Clotilde estava engordando. Depois que começou a almoçar no restaurante self-service começou a perder a dieta e estava ficando gordinha. Saía do trabalho e já ia direto para o colégio completar o último ano do Ensino Médio.

A família Neves estava vivendo uma rotina em que as novidades pareciam está presente somente dentro das telas dos seus smartphones. Diálogos cada vez mais remotos.

_Clotilde, como que estão suas notas?

_Estão bem. Devo passar direto. Ano que vem quero fazer faculdade.

_Minha filha, sua mãe está orgulhosa. Já está sabendo administrar seu próprio dinheirinho.

_Está sendo maravilhoso para mim. Sair 7 horas da manhã e volta quase 22h30 da noite, todos os dias estão valendo a pena.

Passaram-se os meses, chegando no final de novembro daquele ano, Carlos estava chegando em casa, com aquele mesmo hálito azedo, daquela vez com um teor mais podre de cachaça. Verinha tinha feito Juninho dormir e estava compartilhando vídeos de humor no Whatsapp. Depois de 30 minutos chegava Clotilde.

Ela estava suando, com os cadernos numa das mãos e um celular na outra. Usava uma mini-saia verde e um top verde claro. O pneuzinho já se salientava pelos 6 quilos que havia ganhado desde o início do ano e os cabelos loiros oxigenados a meio palmo das costas.

Carlos estava juntando um dinheirinho para pagar a faculdade de Administração para a filha e os tira gostos, cervejas e cachaças estavam cada vez mais sendo consumidos nas costas dos amigos que apostavam no jogo dos palitinhos no bar.
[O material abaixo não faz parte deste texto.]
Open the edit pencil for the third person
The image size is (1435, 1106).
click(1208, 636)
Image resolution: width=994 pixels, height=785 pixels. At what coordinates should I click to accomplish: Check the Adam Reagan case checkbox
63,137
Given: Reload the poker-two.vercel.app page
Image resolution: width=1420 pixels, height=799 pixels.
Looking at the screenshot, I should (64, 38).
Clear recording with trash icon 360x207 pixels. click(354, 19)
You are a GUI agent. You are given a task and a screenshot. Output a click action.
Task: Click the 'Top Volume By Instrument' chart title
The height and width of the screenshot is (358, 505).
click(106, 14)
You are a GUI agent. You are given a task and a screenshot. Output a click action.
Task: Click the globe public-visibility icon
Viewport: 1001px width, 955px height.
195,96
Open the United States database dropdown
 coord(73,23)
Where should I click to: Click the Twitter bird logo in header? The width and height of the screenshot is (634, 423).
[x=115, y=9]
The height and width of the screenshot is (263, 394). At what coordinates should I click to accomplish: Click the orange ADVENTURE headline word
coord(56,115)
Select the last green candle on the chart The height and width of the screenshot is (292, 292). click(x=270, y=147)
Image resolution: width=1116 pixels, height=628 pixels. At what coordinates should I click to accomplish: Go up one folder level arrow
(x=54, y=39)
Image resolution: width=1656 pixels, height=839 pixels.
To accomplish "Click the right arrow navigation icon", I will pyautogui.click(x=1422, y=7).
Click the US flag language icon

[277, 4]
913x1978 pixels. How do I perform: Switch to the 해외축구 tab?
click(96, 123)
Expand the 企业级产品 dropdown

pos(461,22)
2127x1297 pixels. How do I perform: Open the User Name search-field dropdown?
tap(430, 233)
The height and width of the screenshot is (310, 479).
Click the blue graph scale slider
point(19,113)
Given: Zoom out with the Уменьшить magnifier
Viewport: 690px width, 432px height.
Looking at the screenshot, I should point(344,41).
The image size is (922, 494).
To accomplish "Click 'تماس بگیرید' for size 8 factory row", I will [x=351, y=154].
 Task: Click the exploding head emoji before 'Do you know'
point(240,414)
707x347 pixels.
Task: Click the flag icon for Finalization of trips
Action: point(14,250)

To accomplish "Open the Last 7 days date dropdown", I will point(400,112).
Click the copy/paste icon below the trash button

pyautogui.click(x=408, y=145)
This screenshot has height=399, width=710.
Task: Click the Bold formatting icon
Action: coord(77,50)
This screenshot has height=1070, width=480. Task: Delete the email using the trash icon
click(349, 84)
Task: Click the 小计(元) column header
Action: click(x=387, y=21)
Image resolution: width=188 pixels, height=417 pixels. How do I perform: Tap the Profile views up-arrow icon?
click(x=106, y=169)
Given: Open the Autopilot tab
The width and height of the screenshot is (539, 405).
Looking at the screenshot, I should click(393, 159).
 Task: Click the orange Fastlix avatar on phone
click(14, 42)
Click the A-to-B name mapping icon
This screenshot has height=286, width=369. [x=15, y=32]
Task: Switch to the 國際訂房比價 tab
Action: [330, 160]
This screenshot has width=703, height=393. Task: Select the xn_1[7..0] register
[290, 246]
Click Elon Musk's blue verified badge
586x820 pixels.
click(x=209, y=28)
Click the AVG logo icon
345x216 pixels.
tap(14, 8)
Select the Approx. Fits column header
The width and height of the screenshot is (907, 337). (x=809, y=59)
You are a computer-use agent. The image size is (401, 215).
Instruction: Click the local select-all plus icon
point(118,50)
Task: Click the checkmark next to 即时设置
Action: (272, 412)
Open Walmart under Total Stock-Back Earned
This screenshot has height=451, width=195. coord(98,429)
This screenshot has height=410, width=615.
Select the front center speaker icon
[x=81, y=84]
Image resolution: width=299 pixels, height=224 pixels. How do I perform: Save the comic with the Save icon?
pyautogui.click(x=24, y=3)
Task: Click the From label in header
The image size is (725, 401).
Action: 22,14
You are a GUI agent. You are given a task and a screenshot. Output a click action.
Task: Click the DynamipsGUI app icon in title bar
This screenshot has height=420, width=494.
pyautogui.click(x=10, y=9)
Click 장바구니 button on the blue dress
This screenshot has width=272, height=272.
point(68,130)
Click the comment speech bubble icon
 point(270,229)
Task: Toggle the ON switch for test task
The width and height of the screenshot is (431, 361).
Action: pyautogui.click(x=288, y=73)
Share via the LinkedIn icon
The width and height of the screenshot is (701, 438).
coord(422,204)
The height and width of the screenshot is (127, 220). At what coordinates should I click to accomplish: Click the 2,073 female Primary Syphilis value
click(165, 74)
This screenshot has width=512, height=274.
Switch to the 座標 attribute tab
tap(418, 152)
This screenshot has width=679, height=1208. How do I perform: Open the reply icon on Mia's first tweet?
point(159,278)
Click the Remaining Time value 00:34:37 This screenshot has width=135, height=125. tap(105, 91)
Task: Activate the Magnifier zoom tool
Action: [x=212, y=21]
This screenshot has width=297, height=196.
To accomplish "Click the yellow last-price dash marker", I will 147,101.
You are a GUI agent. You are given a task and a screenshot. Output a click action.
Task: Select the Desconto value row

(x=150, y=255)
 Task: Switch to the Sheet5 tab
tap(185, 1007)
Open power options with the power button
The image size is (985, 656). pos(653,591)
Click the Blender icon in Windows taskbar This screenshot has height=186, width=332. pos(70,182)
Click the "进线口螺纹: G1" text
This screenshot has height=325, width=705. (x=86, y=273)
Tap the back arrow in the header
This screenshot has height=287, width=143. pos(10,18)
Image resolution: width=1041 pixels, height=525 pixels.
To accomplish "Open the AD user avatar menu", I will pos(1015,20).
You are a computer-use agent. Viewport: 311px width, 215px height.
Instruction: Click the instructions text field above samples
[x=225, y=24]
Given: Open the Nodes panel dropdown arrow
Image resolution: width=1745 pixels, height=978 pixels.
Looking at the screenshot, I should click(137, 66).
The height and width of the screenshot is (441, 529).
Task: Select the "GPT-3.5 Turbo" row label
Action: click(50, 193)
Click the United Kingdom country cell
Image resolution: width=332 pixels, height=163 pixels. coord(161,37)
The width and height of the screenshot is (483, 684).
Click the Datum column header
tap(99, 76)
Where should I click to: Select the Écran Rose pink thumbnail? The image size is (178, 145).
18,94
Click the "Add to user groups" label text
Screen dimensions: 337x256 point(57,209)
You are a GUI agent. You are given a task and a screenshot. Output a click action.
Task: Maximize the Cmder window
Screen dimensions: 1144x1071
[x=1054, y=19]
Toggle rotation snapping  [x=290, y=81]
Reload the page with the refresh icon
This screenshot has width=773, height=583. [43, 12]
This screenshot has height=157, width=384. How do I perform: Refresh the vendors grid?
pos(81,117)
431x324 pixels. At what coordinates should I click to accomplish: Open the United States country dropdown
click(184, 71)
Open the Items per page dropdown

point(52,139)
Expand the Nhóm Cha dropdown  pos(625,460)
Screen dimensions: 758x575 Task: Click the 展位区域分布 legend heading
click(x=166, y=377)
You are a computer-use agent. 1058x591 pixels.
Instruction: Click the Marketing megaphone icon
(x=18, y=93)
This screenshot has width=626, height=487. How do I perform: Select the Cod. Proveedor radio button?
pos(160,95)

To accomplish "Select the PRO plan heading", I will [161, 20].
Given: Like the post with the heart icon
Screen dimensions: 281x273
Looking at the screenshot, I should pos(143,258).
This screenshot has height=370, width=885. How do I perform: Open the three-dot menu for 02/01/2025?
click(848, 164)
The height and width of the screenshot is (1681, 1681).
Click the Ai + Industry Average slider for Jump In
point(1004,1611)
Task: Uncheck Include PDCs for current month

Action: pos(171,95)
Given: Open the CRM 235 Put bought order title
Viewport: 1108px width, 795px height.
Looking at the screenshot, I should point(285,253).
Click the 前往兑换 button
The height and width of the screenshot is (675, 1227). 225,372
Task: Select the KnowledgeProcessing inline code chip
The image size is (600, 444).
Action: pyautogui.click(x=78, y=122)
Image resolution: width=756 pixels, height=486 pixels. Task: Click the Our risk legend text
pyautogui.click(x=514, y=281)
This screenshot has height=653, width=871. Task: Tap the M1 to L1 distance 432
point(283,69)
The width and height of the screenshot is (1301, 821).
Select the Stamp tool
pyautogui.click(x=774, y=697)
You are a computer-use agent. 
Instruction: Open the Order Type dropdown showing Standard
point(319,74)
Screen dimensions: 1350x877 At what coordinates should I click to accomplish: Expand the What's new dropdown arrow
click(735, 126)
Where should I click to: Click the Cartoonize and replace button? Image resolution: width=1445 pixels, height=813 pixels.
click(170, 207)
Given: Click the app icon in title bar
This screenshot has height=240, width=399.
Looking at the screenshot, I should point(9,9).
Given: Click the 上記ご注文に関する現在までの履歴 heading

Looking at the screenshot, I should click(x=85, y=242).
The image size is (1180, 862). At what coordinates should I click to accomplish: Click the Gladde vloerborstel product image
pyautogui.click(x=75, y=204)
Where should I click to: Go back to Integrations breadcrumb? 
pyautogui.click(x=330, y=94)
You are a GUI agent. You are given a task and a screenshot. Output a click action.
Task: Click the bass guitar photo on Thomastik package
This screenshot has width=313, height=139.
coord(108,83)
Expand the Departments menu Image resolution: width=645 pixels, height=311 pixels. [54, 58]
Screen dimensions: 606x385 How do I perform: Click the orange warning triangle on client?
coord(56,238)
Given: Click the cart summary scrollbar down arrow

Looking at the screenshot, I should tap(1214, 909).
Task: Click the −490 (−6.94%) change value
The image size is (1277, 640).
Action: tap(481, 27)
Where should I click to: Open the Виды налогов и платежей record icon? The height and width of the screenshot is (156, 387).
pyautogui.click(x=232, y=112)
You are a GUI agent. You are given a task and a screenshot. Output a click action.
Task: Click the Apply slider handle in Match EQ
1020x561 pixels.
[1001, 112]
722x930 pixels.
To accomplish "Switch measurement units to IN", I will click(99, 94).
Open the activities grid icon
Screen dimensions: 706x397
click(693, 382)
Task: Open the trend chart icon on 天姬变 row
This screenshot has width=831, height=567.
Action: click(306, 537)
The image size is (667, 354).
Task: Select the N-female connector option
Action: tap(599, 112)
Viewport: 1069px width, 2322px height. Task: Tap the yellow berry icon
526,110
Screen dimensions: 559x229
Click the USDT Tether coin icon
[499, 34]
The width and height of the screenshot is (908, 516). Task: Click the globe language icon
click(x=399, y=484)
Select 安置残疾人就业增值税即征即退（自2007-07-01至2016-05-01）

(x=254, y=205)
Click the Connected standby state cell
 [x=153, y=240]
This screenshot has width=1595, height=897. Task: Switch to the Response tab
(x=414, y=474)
Ele tinha sorte com os palitinhos.

Todo ano Clô mostrava com orgulho o boletim com aquele carimbo no rodapé: APROVADO.

_Clô, já tem o resultado?

_Pai, mãe, já tenho o resultado.

Verinha veio correndo da cozinha. Ela falou tão alto que acordou Juninho que desceu da cama e veio para a sala e Carlos estava sem camisa e de bermuda com o controle remoto na mão. Ele abaixou o volume do seriado que estava assistindo na tv para dar atenção para Clotilde.

Clô parou no meio da sala, colocou uma das mãos dentro da bolsa tira colo e tirou um papel branco com duas dobras.

Jogou os cadernos no sofá e foi abrindo o documento que parecia em câmara lenta. Seus pais arregalaram os olhos e parecia pela primeira vez no ano que todos estavam verdadeiramente concentrados numa mesma coisa.

Abriu o papel e leu em voz quase baixa com os olhos lacrimejantes.

_Positivo. Estou grávida há 2 meses.